§ EXERCISE DESCRIPTION: Write out, word for word, only the data from its first line to the line containing "Task: Select Static routing option".

§ RECORDS PROVIDED:

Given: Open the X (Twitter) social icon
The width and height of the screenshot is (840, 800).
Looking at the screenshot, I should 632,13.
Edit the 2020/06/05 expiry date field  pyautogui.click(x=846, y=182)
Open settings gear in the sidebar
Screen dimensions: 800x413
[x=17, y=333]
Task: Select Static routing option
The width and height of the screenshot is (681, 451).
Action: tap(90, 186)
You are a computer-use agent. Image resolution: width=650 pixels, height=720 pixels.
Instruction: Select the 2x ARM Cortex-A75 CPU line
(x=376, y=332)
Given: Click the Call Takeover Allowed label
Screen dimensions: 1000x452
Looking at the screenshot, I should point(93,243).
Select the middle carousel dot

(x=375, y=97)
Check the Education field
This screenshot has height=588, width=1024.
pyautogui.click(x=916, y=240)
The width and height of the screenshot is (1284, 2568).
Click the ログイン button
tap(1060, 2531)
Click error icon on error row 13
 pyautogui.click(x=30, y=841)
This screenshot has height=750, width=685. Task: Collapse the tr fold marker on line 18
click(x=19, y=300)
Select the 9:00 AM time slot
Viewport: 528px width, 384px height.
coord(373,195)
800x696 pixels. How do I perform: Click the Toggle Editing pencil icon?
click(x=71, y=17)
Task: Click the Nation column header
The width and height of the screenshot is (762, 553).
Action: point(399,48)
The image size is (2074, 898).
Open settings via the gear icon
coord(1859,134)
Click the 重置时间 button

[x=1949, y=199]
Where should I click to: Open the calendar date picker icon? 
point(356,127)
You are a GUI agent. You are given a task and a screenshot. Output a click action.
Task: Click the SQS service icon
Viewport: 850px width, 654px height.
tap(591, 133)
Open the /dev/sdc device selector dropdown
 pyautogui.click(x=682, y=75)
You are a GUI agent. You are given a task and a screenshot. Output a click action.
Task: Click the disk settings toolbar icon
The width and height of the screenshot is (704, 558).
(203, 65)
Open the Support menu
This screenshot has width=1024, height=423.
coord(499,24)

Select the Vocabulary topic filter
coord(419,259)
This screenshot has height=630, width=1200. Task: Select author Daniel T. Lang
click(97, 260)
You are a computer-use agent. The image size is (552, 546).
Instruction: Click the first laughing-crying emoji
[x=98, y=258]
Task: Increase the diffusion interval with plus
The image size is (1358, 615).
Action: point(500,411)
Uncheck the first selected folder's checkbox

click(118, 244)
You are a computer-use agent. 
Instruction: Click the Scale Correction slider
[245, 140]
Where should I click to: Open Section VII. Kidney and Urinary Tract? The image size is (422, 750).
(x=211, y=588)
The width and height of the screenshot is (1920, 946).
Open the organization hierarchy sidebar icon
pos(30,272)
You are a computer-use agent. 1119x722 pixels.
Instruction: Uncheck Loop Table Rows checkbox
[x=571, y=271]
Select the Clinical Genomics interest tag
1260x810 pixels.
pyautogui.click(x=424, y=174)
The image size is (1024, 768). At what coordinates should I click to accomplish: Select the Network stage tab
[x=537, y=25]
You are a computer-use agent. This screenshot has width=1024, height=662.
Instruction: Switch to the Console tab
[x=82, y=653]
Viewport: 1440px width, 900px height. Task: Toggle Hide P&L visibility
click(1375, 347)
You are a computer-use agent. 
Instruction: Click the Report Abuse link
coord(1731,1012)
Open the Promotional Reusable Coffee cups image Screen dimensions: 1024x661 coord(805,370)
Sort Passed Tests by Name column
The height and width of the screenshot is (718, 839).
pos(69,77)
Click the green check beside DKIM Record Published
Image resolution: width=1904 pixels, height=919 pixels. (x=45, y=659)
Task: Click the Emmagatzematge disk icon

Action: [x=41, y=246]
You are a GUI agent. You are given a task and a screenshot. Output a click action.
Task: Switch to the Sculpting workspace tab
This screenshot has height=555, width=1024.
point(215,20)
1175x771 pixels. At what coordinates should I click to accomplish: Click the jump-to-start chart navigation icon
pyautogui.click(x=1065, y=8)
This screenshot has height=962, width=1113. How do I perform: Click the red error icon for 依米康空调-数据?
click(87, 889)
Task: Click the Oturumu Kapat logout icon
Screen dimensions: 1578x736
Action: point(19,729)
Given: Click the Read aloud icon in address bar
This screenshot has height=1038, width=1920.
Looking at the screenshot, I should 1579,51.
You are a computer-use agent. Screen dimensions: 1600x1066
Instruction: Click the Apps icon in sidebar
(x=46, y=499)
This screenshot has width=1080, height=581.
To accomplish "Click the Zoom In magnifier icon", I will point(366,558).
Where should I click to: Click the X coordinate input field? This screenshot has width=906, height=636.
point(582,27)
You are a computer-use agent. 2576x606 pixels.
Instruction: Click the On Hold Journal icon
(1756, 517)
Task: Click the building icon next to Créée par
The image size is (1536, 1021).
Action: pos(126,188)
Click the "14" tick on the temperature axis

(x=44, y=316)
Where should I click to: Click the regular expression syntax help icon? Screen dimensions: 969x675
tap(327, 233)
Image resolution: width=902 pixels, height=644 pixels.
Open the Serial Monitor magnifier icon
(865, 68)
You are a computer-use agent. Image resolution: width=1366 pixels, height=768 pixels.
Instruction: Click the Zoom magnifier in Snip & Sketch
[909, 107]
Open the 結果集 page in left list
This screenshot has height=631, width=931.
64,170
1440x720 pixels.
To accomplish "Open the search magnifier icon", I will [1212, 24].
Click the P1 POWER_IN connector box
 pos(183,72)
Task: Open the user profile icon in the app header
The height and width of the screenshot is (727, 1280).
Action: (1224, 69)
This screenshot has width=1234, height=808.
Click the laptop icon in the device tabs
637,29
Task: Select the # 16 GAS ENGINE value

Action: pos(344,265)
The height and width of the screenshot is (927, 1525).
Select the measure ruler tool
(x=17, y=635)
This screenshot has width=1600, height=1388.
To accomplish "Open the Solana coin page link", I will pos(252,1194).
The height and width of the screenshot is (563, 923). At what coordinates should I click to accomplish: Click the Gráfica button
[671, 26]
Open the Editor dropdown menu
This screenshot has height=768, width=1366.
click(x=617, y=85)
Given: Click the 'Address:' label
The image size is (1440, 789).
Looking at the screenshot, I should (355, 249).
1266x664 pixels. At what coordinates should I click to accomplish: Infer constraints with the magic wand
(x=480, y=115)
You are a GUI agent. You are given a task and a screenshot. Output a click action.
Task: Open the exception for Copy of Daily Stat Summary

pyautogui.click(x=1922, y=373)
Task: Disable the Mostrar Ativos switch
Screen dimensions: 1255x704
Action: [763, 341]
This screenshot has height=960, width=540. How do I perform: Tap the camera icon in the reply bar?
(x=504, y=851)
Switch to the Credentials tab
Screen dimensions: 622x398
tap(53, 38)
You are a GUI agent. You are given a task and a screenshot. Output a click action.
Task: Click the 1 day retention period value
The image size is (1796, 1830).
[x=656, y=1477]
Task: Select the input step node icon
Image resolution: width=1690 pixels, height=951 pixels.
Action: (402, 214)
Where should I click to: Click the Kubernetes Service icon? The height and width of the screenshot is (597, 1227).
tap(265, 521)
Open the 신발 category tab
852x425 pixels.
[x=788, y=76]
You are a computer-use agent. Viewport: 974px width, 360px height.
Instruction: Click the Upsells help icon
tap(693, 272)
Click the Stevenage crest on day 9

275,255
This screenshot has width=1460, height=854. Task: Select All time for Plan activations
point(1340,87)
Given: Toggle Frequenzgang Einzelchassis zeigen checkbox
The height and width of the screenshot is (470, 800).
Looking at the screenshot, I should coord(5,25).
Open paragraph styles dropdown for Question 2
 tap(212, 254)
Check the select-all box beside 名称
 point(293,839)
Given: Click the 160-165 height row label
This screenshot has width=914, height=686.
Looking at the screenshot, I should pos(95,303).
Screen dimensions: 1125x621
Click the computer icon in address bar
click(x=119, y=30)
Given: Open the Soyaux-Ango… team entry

§ RESULT OF THIS EXERCISE:
Given: Open the X (Twitter) social icon
The width and height of the screenshot is (840, 800).
Looking at the screenshot, I should 632,13.
Edit the 2020/06/05 expiry date field  pyautogui.click(x=846, y=182)
Open settings gear in the sidebar
Screen dimensions: 800x413
[x=17, y=333]
Task: Select Static routing option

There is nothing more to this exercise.